Anaesthetic protocols have developed since this document from 2006, however this offers some perspective and will be updated.


David Hill, 2006

These notes are intended as guidance for Anaesthetists who are confronted with Ear Camp conditions for the first time. There may be better techniques, but these have been developed over a number of camps and found to work. Because of the limited equipment (draw-over with Oxford Bellows and simple vapourisers for Halothane & Trilene) general anaesthesia is avoided at almost any cost.


1. An i.v. cannula is sited in the hand/arm opposite the operated ear.

2. For adults (& pro rata for children) Pentazocine 30mg + Diazepam 5 mg given, mixed in 2 ml syringe. The peak effect seems to be about 15-20 mins, so antibiotics are then given.

3. For adults (& pro rata for children) i.v. Gentamicin 160 mg (recently increased from a 80 mg, which seemed adequate) + Ampicillin 500 mg.

4. For small or anxious children (as young as 6 years have been done) we recently have given Ketamine 1-2 mg per kg to cover the painful injection of Local.

5. A mixture of about 7-8 ml 2% Lignocaine with 1:80,000 Adrenalin (we have recently reverted to 1:80,000 from 1:200,000) + 2-3 ml 0.5% Bupivacaine in a 10 ml syringe & a 27G 1 ½ in needle is used.

6. Starting behind the top of the pinna infiltrate fanwise the temporalis fascia (for donor graft), then down front of the ear for the auricular branch of the auriculo-temporal nerve (Mandibular V), supplying the anterior part of the auricle & skin of temple. It is also blocked in front of the tragus, posterior to the temporo-mandibular joint. Although it arises deep in the mandibular fossa, it becomes superficial, & if blocked deep, the facial nerve will also be blocked.

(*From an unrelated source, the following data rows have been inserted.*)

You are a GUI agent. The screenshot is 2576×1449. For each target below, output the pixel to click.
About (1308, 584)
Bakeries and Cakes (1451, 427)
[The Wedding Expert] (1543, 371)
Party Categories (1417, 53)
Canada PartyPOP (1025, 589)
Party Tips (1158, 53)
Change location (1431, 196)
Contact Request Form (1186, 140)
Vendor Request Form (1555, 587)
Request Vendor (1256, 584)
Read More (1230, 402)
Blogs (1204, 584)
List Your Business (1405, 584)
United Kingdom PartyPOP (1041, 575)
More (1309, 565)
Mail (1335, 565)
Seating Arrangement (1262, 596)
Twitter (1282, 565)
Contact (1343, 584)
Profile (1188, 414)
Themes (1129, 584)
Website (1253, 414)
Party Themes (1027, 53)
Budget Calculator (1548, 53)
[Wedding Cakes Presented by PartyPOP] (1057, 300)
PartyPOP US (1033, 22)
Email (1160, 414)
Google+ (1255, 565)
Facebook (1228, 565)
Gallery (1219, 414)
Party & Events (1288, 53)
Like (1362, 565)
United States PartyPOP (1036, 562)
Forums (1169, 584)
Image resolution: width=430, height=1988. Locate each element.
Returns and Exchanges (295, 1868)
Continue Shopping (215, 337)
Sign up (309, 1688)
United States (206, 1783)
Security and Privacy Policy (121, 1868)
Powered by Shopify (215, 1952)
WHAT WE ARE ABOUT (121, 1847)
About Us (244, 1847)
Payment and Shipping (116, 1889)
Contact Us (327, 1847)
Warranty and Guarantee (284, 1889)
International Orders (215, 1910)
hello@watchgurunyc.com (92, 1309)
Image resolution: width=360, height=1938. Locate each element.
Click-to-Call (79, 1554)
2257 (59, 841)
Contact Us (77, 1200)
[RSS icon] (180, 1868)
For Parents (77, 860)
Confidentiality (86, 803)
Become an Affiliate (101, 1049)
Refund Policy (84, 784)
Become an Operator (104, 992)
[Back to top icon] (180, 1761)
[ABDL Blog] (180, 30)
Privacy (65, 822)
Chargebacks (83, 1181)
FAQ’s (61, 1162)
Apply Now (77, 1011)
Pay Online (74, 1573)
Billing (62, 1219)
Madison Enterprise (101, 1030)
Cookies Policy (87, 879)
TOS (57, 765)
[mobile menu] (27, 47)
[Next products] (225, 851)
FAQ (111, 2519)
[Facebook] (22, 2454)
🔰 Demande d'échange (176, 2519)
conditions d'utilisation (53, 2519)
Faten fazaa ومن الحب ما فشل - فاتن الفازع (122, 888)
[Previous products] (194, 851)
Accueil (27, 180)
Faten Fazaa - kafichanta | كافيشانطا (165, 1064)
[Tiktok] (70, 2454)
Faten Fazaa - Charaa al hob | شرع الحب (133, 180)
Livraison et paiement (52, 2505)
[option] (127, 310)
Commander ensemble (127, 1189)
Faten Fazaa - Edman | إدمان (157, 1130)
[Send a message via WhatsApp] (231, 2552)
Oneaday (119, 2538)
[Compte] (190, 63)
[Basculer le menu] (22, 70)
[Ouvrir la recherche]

7. From the original injection site infiltrate behind the pinna in the usual line of incision for post-aural approach. This will also block the greater auricular nerve (C3) supplying the skin of the mastoid & both sides of the auricle, and the auricular branch of X. An injection at the anterior border of the mastoid process will block the branch supplying the surface of the mastoid. (It is said that the bone of the mastoid has no sensory supply).

8. With the tip of a finger in the external auditory meatus inject from a point about midway behind the pinna towards the meatus, but not into it.

9. The intra-aural injections are made in the quadrants - anterior for V, posterior for C3, superior for VII, and inferior for X. The injection must be just beneath the skin; it is tight and painful as the local spreads down to the drum. As a rule, if you can inject, it is probably in the wrong place; if you cannot, it is probably in the right place!

10. A difficult situation, particularly with children, is restlessness, especially if accompanied by some pain. We have latterly reverted to using small doses (or an infusion) of Ketamine to cover this. There is always the possibility of further disorientation, but it seems to be less of a problem after the Pentazocine /Diazepam mixture.

Charlie Collins Consultant Anaesthetist

1. Have ambu bag, correct size airway, sucker, oxygen, etc. ready
2. Add Ketamine to bottle of IV Dex/DNS/NS at concentrate 1mg/ml. I.e. to 500 ml bottle add 500 mg Ketamine i.e. 10mls of 50 mg/ml. Cover bottle.

NB Double Strength = 2mg/1ml i.e. 20 mls in 500 ml


1. Starved?
2. Check BP if possible
3. Secure good IV line
4. Pray for patient’s safety

Child: 2mgm x age + 4 kg unless fat or very thin!
Adult female: 40-50 kg.
Adult male: 50-60 kg.


1. Give IV ATROPINE 20 microg. (0.02) per kg. Max 0.6 mg in adult

2. Give IV DIAZEPAM 0.1 mg per kg.
e.g. Adult female: 7.5 mg
- Adult male: 10mg
- Child: approx 3-5 mg.
- Small child by weight
- Give ½ claculated dose slowly
- Wait 2 mins.
- Give 2nd ½ calculated dose slowly

3. Give IV KETAMINE 2mg/kg
- e. g. Adult female = 100 mg
- Adult male = 125 mg
- Child by weight
- Small child : Dilute Ketamine
- 1 ml of 50mgm/ml + 4 mls water = 10mg/ml

Give slowly over 2-3 mins.

4. Attach drip

Run at 1-2 ml per min in adult i.e. 20 to 40 drops per minute.
- 1 ml per min in child i.e. 20 drops per minute
- < 0.5 ml per min in small child i.e. < 10 drops per minute
- NB Double Strength
- 0.5-1 ml per min in adult i.e. 10-20 drops per min
- 0.5 ml per min in child i.e. 10 drops per minute
- < 0.25 ml per min in small child i.e. < 5 drops per min.

If patient is wakeful turn drip fast for 1 minute

5. Monitor patient

- Is airway ok? Use Collin’s respirometer (whisp of cotton wool taped to tip of nose!)